Japon, Okinawa : partie remise ? - par Hélène Nouaille

http://www.leosthene.com/

vendredi 4 juin 2010, par Comité Valmy


Voir en ligne : L’EMPIRE ET LE MENSONGE - Fidel Castro

“ Si le Premier ministre Yukio Hatoyama a présenté sa démission, c’est pour permettre à son parti de franchir tant bien que mal le cap des élections sénatoriales de juillet. Le but de l’opération est évident. Il n’y a pas à se tromper ” (1). L’Asahi Shimbun (centre-gauche), qui commente le départ anticipé de l’homme qui a assuré, depuis août 2009 la première alternance politique depuis la guerre au Japon depuis 1955, ajoute : “ En décidant de maintenir la base américaine de Futenma à Okinawa, M. Hatoyama a fait un sérieux faux-pas, à la suite duquel le Parti social-démocrate (PSD) a quitté, le 30 mai, la coalition gouvernementale. Des voix se sont alors élevées au sein de sa propre formation, le Parti démocrate, pour réclamer son départ ”.
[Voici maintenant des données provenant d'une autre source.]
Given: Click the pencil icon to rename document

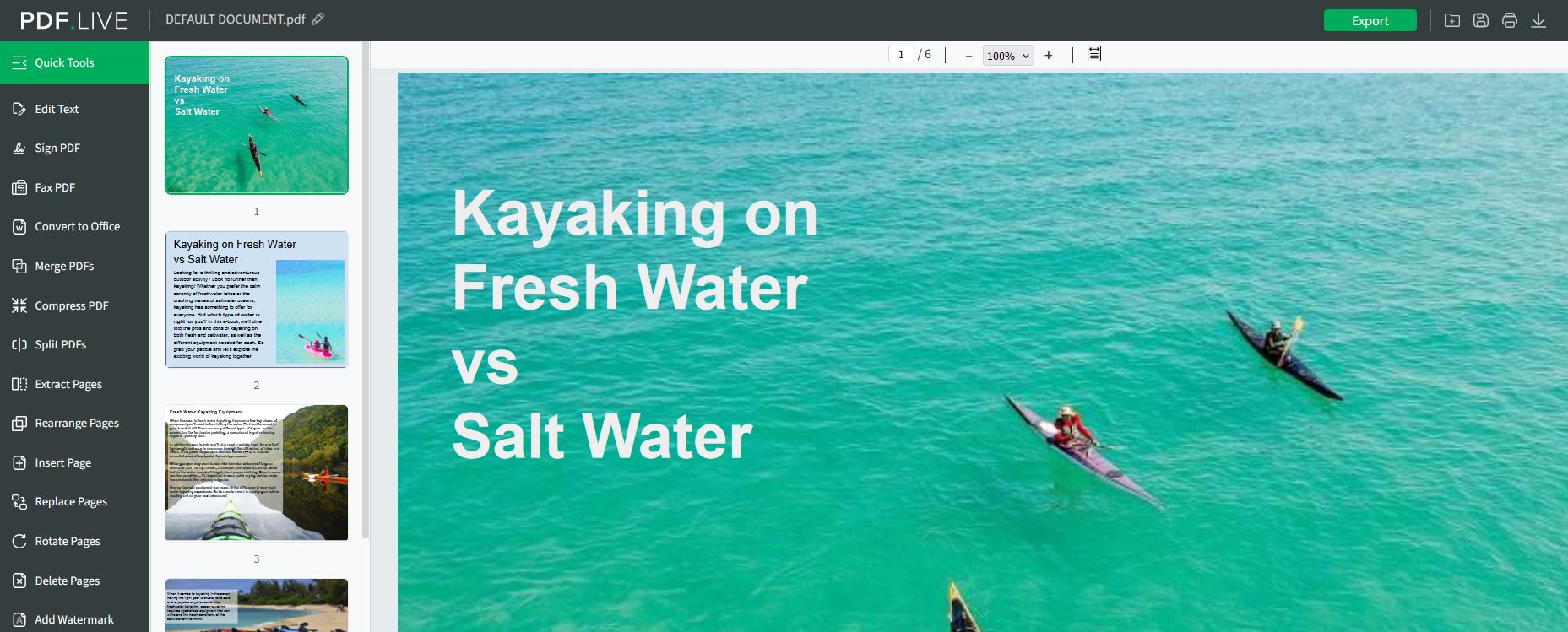Looking at the screenshot, I should (x=318, y=19).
Bien que d’autres griefs expliquent la désaffection de l’opinion (sa cote de popularité était tombée à 21% d’opinions favorables lundi contre 70% au début de son mandat), en particulier en matière de révision budgétaire et de mise en place du changement politique promis, son départ a été la conséquence directe de l’échec de ses négociations avec Washington : le 28 mai, sa ministre de la Consommation, Mizuho Fukushima, chef de file du PSD, a été limogée pour avoir refusé d’entériner le maintien de la base américaine. Le 30, son parti, le petit PSD, quitte la coalition au pouvoir. Le 1er juin, Yukio Hatoyama jette l’éponge, suivi du Secrétaire général de son parti, Ichiro Ozawa rattrapé par un scandale touchant au financement occulte du Parti démocrate.
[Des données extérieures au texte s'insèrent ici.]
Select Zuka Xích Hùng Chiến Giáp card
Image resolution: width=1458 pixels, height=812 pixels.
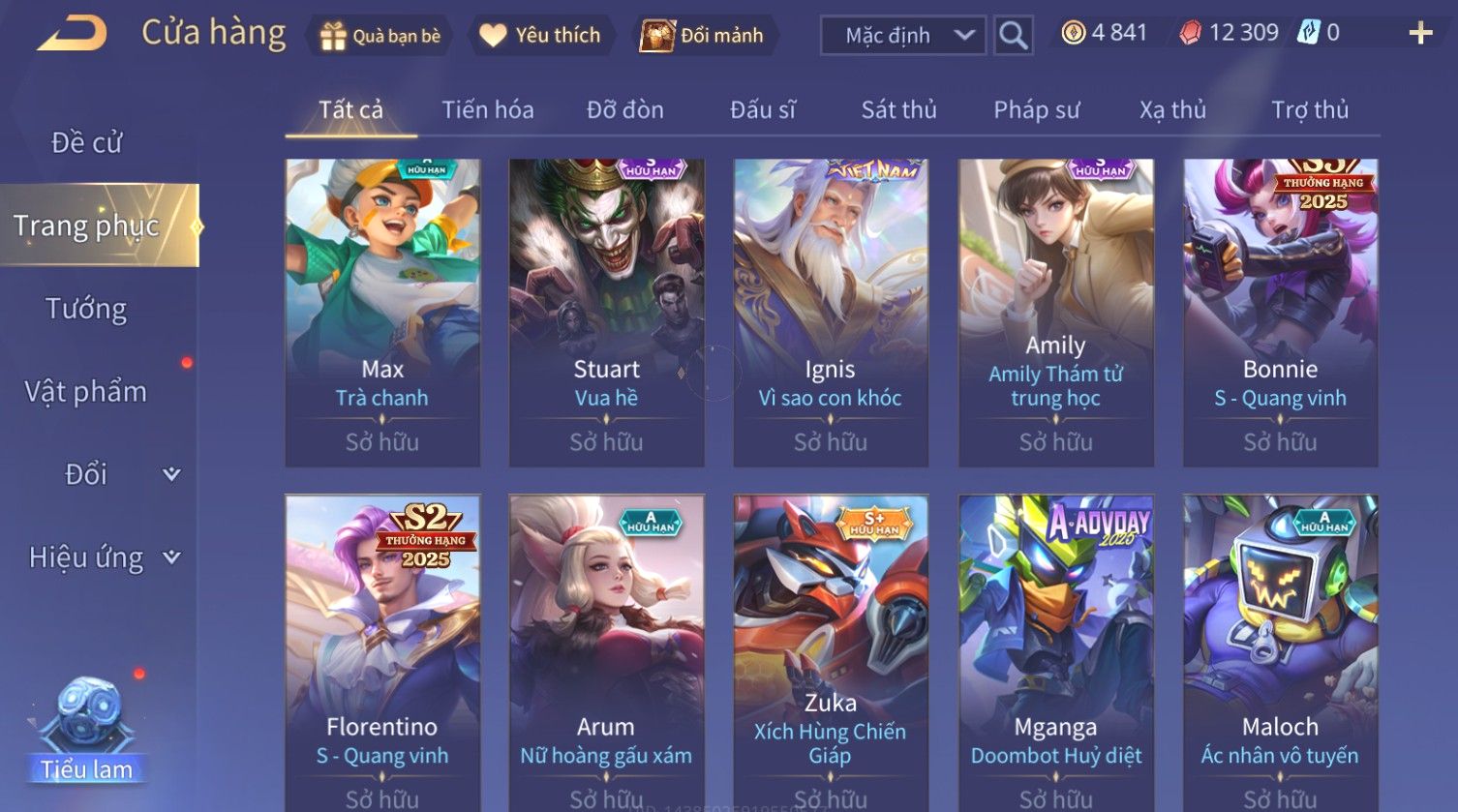pyautogui.click(x=831, y=654)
Pourtant, dès sa nomination, son gouvernement avait diligenté une enquête sur les accords secrets signés en 1969 entre le premier ministre Eisaku Sato (conservateur) et Richard Nixon, autorisant le dépôt d’armes nucléaires au Japon – Eisaku Sato récompensé par le prix Nobel de la Paix en 1974 pour avoir fait adopter ses principes pacifistes antinucléaires. “ Le Japon, meurtri par les bombardements d’Hiroshima et de Nagasaki, sait que sa doctrine pacifique et antinucléaire était pour le moins corrigée par deux pactes secrets avec les États-Unis. L’un permettait aux navires et avions américains dotés d’armes nucléaires de faire escale au Japon ; l’autre autorisait le dépôt d’armes nucléaires à Okinawa (...). Le troisième accord secret permettait aux soldats américains d’utiliser le territoire japonais en cas de conflit avec la Corée du Nord ” écrivait alors le Figaro (2).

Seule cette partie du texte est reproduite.